The burned man is sitting up in his bed in the clinic. He is more bright pink than black now, most of his former skin having peeled away and fallen to the floor like shreds of bark.

I feel like I am in a tighter suit, he says to the tall thin nurse. I feel like I have been poured into a new and smaller vessel. This is refreshatory but also uncomfortable. I think I am slightly too fat for this skin.

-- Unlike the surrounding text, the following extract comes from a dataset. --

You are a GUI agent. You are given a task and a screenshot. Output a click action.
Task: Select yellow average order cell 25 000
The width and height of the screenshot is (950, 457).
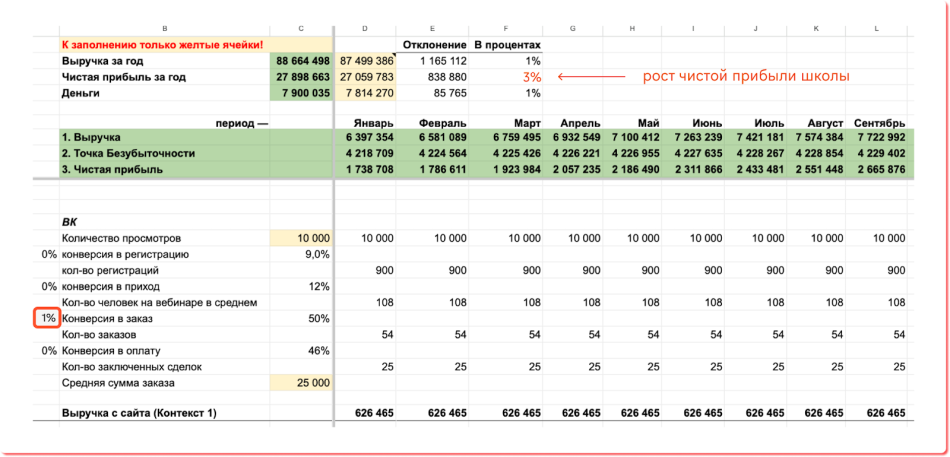click(301, 383)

How did you come to be on the raft?

I believe I was placed there by unfriendly forces.

Pardon me?

Various contingents on the island where I used to live were uncomfortable with the direction in which I wished to suggest we as a society should proceed, and I was ejected.

Assaulted? Beaten?

Not that I remember.

Pardon?

I remember walking down the street and the next thing I knew I was on the raft.

You were kidnapped?

Kidnapped is a very interesting word, said the minister for fisheries and marine resources and foreign affairs. Meaning not at all what you would think it would mean. It sounds innocuous and even pleasant, a kid taking a nap, but no. I would say in my case that it’s more that I was bundled off stage, in a manner of speeching. Perhaps exile is a more accurate term, considering that my return is unwelcome. I would imagine that physical violence awaits, and following that, my demise, although my demisery would be a criminal act, of course, with possible repercussions.